Worry about being laid off has increased most for the low-income
PRINCETON, NJ -- Nearly five years since the start of the global financial crisis that spurred up to 10% unemployment in 2009 and an associated spike in job worries among U.S. workers, employed Americans continue to express elevated concerns about their job security. Workers' worries about having their benefits and wages reduced, their hours cut back, and being laid off surged between 2008 and 2009, and time has not alleviated these concerns.
The trends, from Gallup's annual August Work and Education polls, consistently show that U.S. workers exhibit the most widespread concern about having their benefits reduced, and that remains the case today, with 43% saying so. The percentage of workers worried about a reduction in benefits initially rose nearly 20 points in August 2009, to 46% from 27% the year prior. Since then, about four in 10 have said they worry about this, still much higher than in any year from 2003 through 2008.
Worries about being laid off, having one's wages reduced, or having one's hours cut back all roughly doubled between 2008 and 2009, and remain at the higher levels today -- between 25% and 31%.
Gallup also asks workers whether they worry that their company will move jobs overseas. Far fewer are anxious about this than about any of the direct threats to their job, pay, or benefits. And the 11% saying they worry about outsourcing today is only slightly higher than the 8% recorded in 2008 and little different from the 10% found in 2009.
Fear of Layoffs Up Most Among Low-Income Workers
Workers' concern about the most serious of the possible employment threats measured -- being laid off -- is up 14 percentage points today among all workers compared with August 2008. The 2008 poll -- conducted one month before the fall of Lehman Brothers that precipitated cascading problems on Wall Street over subsequent weeks and months -- provides a clear pre-collapse measure of worker attitudes.
Low-income Americans' concerns about this are up the most. Forty-four percent now say they are worried about being laid off, compared with 19% in 2008 -- a 25-point increase.
Concern is also up more than the average among nonwhites (a 20-point rise), union members (19 points), and government workers (19 points). Those showing below-average increased fear include American workers earning $75,000 or more annually (seven points), 18- to 34-year-old adults (seven points), and postgraduates (nine points).
A great deal has transpired economically, as well as politically, in the five years since the 2008 global financial crisis unfolded. Among the more positive changes are the decrease in unemployment after it reached frightening levels in 2009 and 2010, and the surge in the stock market. Along the way, Americans' confidence in the economy plummeted, but later rebounded to nearly positive territory, and remains less negative today.
Nevertheless, heightened fear among U.S. workers about their employment security, pay, and benefits stubbornly persists. This is particularly true among workers on the lowest economic rung, but is also evident to some degree among all workers.
How this is affecting the economy isn't clear, but it could be somewhat distorting the labor market if workers are more reluctant than in the past to leave or change jobs.

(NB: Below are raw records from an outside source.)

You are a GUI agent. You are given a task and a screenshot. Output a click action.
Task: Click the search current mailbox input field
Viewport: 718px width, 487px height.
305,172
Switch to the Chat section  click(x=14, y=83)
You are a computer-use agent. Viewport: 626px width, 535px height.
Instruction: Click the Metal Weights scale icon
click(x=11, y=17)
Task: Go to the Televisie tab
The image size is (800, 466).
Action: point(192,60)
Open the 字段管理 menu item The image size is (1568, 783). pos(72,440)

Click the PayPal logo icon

Potentially more importantly, it could be a factor keeping a damper on consumer spending, if workers feel less confident about their primary source of income. If so, this could be an important barometer of a cycle in which worker uncertainty leads to sluggish consumer spending, which in turn leads to tepid job growth.

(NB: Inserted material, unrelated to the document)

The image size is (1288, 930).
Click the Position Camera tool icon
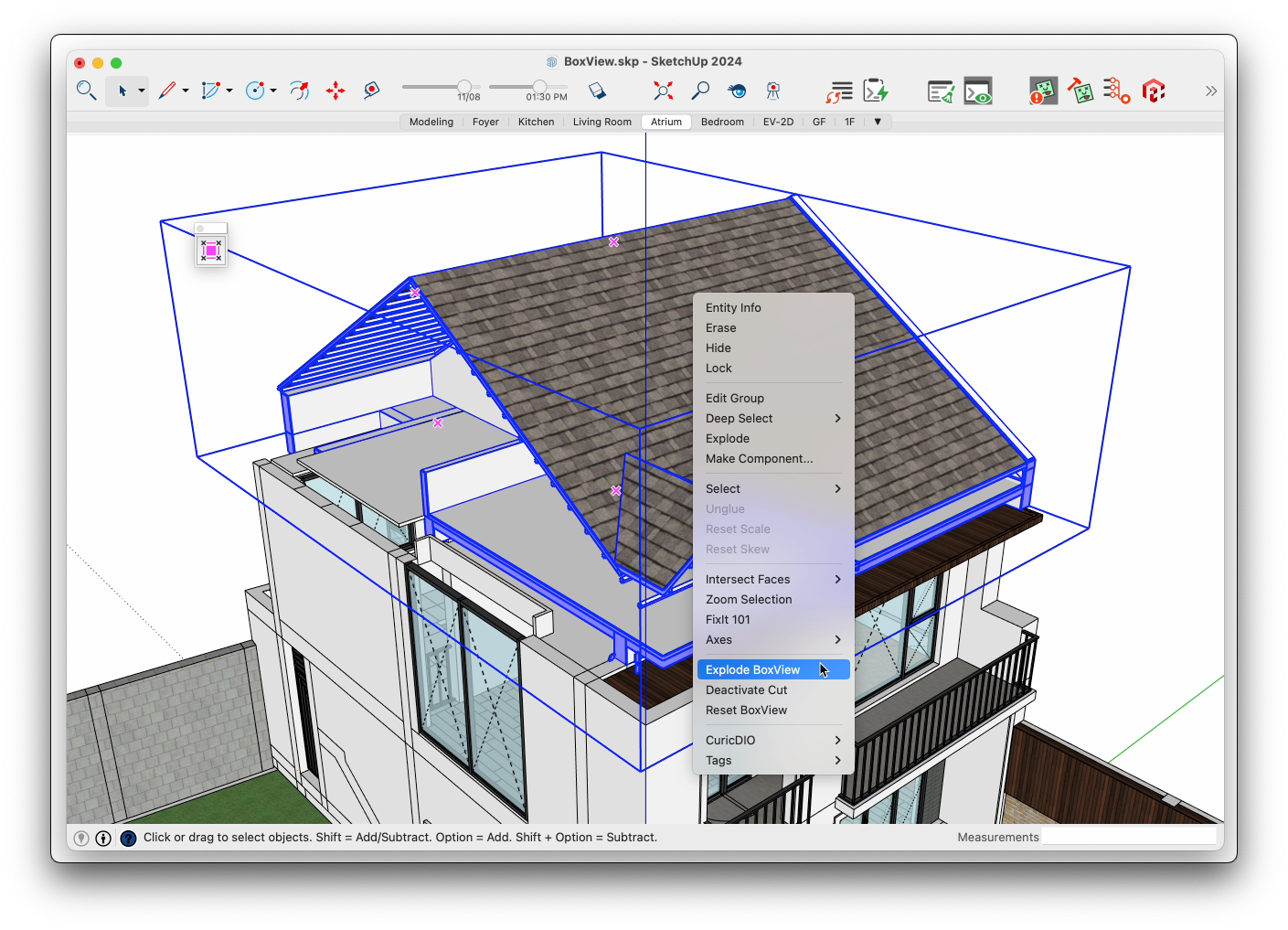pyautogui.click(x=773, y=91)
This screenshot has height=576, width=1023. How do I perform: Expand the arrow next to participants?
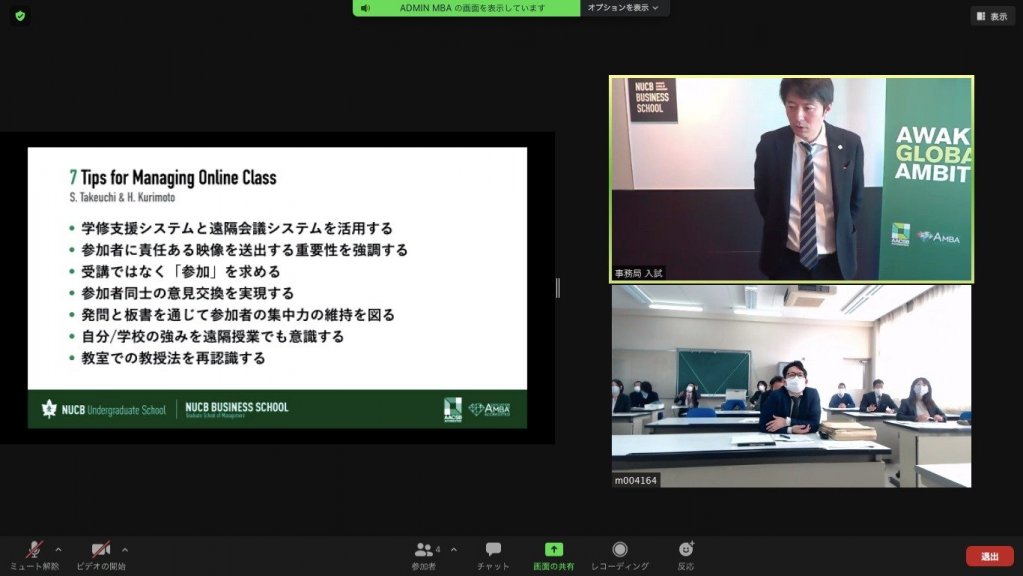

Results for this Gallup poll are based on telephone interviews conducted Aug. 7-11, 2013, with a random sample of 2,059 adults, aged 18 and older, living in all 50 U.S. states and the District of Columbia.
For results based on the sample of 1,039 adults who are employed full- or part-time, the maximum margin of sampling error is ±4 percentage points.
Interviews are conducted with respondents on landline telephones and cellular phones, with interviews conducted in Spanish for respondents who are primarily Spanish-speaking. Each sample of national adults includes a minimum quota of 50% cellphone respondents and 50% landline respondents, with additional minimum quotas by region. Landline and cell telephone numbers are selected using random-digit-dial methods. Landline respondents are chosen at random within each household on the basis of which member had the most recent birthday.
Samples are weighted to correct for unequal selection probability, nonresponse, and double coverage of landline and cell users in the two sampling frames. They are also weighted to match the national demographics of gender, age, race, Hispanic ethnicity, education, region, population density, and phone status (cellphone only/landline only/both, and cellphone mostly). Demographic weighting targets are based on the March 2012 Current Population Survey figures for the aged 18 and older U.S. population. Phone status targets are based on the July-December 2011 National Health Interview Survey. Population density targets are based on the 2010 census. All reported margins of sampling error include the computed design effects for weighting.
In addition to sampling error, question wording and practical difficulties in conducting surveys can introduce error or bias into the findings of public opinion polls.